The multiprocessing package allows you to start processes using a few different methods: 'fork', 'spawn' or 'forkserver'. Threading is also available by using 'threading'. For detailed information on the multiprocessing contexts, please refer to the multiprocessing documentation and caveats section. In short:

  • 'fork' (the default on Unix based systems) copies the parent process such that the child process is effectively identical. This includes copying everything currently in memory. This is sometimes useful, but other times useless or even a serious bottleneck.

  • 'spawn' (the default on Windows) starts a fresh python interpreter where only those resources necessary are inherited.

  • 'forkserver' first starts a server process (using spawn). Whenever a new process is needed the parent process requests the server to fork a new process.

  • 'threading' starts child threads.

Be aware that global variables (constants are fine) might have a different value than you might expect. You also have to import packages within the called function:

import os

def failing_job(folder, filename):
    return os.path.join(folder, filename)

# This will fail because 'os' is not copied to the child processes
with WorkerPool(n_jobs=2, start_method='spawn') as pool:
    pool.map(failing_job, [('folder', '0.p3'), ('folder', '1.p3')])
def working_job(folder, filename):
    import os
    return os.path.join(folder, filename)

# This will work
with WorkerPool(n_jobs=2, start_method='spawn') as pool:
    pool.map(working_job, [('folder', '0.p3'), ('folder', '1.p3')])

A lot of effort has been put into making the progress bar, dashboard, and nested pools (with multiple progress bars) work well with spawn and forkserver. So, everything should work fine.

Keep alive

Workers can be kept alive in between consecutive map calls using the keep_alive flag. This is useful when your workers have a long startup time and you need to call one of the map functions multiple times.

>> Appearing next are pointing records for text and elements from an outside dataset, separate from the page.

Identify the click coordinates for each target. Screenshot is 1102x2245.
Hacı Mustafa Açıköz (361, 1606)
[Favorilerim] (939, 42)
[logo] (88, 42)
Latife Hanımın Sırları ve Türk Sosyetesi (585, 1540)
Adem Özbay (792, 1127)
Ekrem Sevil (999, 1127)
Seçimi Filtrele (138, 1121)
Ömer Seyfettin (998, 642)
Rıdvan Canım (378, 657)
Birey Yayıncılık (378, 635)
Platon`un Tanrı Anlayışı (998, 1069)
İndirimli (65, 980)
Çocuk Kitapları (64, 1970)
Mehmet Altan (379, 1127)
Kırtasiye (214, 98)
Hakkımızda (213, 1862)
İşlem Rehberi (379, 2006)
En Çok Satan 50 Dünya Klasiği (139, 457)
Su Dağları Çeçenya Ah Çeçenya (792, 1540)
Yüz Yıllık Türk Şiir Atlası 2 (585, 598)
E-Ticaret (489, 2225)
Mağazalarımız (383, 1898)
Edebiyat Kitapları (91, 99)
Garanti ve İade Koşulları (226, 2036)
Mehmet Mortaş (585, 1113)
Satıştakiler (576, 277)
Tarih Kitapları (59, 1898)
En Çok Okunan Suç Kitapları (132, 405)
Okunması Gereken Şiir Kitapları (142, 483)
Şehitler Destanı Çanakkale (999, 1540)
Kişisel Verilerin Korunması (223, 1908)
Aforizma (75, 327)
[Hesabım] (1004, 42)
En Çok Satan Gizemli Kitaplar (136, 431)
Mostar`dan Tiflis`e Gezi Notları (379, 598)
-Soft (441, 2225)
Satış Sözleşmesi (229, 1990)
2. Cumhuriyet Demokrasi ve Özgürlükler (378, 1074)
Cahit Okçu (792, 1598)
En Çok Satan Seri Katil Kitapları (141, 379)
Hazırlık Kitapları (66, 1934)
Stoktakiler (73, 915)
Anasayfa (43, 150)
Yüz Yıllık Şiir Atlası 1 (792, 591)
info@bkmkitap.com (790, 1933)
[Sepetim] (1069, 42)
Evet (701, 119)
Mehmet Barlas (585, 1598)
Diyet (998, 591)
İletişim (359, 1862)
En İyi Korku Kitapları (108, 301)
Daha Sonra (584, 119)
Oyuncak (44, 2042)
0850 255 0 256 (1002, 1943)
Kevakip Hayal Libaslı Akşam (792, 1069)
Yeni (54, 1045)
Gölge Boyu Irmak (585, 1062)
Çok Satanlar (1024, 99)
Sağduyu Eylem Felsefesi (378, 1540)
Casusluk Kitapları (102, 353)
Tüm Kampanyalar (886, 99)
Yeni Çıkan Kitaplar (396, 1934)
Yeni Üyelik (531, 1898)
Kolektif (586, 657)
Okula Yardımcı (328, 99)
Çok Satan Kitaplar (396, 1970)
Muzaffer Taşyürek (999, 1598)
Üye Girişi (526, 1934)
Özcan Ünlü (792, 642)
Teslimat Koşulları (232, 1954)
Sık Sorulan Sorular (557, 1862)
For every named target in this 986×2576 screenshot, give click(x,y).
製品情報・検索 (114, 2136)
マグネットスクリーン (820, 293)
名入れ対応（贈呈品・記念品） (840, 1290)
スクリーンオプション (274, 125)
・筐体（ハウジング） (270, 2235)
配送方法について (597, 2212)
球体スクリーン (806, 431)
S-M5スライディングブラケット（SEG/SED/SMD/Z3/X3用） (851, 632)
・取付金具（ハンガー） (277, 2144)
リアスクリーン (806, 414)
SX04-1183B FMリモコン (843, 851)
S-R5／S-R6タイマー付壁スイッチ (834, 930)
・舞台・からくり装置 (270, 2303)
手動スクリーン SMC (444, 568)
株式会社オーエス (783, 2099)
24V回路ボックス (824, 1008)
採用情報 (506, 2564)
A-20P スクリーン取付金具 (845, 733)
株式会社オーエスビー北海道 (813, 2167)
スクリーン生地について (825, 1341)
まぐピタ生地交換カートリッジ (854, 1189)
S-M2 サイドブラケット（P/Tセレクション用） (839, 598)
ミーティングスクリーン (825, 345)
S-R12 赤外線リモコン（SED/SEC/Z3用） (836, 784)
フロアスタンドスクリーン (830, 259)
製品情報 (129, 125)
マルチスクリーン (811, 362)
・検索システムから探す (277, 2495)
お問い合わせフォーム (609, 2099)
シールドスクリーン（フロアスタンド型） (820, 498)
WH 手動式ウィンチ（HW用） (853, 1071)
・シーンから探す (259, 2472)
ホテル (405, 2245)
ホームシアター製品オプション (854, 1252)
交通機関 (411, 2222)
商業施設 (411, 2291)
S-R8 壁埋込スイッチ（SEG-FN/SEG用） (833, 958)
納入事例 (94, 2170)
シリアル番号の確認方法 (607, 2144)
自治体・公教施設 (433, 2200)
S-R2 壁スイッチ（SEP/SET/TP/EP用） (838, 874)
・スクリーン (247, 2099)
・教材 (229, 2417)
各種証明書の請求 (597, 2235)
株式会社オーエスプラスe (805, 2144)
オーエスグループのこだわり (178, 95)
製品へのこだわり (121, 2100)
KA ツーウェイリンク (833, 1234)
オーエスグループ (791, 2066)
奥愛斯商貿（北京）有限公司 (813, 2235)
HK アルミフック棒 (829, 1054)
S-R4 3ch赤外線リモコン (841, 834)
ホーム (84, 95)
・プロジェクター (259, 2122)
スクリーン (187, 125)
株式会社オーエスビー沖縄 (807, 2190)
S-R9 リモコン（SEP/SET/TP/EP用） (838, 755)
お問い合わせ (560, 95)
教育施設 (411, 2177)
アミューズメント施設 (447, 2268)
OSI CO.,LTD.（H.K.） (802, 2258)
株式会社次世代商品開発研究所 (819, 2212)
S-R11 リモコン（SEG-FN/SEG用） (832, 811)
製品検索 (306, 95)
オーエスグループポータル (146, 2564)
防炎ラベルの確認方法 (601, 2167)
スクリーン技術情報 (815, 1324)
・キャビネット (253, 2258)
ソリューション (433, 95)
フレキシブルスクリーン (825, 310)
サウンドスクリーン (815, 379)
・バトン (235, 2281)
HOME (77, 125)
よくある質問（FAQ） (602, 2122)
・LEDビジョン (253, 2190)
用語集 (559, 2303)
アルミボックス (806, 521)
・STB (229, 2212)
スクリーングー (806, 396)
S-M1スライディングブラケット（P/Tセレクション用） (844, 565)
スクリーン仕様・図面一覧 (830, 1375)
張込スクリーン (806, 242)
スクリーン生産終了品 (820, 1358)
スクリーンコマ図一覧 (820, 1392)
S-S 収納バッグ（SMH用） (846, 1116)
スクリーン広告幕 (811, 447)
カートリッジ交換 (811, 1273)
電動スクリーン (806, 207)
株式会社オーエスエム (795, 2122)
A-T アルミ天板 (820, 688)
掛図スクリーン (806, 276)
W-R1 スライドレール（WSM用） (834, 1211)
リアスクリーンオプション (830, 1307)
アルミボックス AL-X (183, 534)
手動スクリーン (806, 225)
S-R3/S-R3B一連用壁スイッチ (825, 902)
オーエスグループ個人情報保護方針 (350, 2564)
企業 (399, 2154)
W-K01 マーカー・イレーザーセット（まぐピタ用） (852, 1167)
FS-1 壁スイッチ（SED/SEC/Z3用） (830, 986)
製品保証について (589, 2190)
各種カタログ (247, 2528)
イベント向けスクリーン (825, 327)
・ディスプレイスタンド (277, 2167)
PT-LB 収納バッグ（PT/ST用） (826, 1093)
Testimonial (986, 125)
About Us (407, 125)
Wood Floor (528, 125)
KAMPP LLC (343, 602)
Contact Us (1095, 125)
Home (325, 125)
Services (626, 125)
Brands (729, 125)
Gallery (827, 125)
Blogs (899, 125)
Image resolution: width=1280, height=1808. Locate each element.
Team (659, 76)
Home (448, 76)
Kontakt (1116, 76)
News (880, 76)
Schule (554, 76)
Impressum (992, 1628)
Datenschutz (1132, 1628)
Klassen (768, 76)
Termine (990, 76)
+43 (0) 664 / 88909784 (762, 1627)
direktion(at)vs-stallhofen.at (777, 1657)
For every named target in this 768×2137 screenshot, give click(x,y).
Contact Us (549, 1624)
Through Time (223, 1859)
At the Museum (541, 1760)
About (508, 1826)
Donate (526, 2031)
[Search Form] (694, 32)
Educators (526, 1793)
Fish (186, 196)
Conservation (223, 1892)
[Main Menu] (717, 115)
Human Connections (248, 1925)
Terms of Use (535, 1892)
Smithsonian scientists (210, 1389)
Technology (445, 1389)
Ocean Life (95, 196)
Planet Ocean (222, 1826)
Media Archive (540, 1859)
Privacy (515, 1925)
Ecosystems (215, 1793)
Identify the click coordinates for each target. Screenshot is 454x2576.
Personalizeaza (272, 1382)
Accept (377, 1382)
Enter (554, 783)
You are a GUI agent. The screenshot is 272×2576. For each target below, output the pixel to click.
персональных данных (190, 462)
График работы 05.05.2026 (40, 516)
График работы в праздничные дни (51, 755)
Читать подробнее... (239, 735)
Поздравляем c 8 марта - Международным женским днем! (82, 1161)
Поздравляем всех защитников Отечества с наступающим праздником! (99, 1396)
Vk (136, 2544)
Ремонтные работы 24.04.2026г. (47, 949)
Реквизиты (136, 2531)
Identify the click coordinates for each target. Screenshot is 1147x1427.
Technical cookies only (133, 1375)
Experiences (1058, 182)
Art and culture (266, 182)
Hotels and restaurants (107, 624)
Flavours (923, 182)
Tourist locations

When either the function to execute or the worker_lifespan parameter changes MPIRE will ignore the flag as it needs to restart the workers anyway.

Building further on the worker state example:

import numpy as np
import pickle

def load_big_model():
    # Load a model which takes up a lot of memory
    with open('./a_really_big_model.p3', 'rb') as f:
        return pickle.load(f)

def model_predict(worker_state, x):
    # Load model
    if 'model' not in worker_state:
        worker_state['model'] = load_big_model()

    # Predict
    return worker_state['model'].predict(x)

with WorkerPool(n_jobs=4, use_worker_state=True, keep_alive=True) as pool:
    # Let the model predict
    data = np.array([[...]])
    results = pool.map(model_predict, data)

    # Do something with the results
    ...

    # Let the model predict some more. In this call the workers are reused,
    # which means the big model doesn't need to be loaded again
    data = np.array([[...]])
    results = pool.map(model_predict, data)

    # Workers are restarted in this case because the function changed
    pool.map(square_sum, range(100))

Instead of passing the flag to the mpire.WorkerPool constructor you can also make use of mpire.WorkerPool.set_keep_alive():

with WorkerPool(n_jobs=4) as pool:
    pool.set_keep_alive()
    pool.map_unordered(square_sum, range(100))

Dill

For some functions or tasks it can be useful to not rely on pickle, but on some more powerful serialization backends like dill. dill isn’t installed by default. See Dill for more information on installing the dependencies.

For all benefits of dill, please refer to the dill documentation.

Once the dependencies have been installed, you can enable it using the use_dill flag:

with WorkerPool(n_jobs=4, use_dill=True) as pool:
    ...

Note

When using dill it can potentially slow down processing. This is the cost of having a more reliable and powerful serialization backend.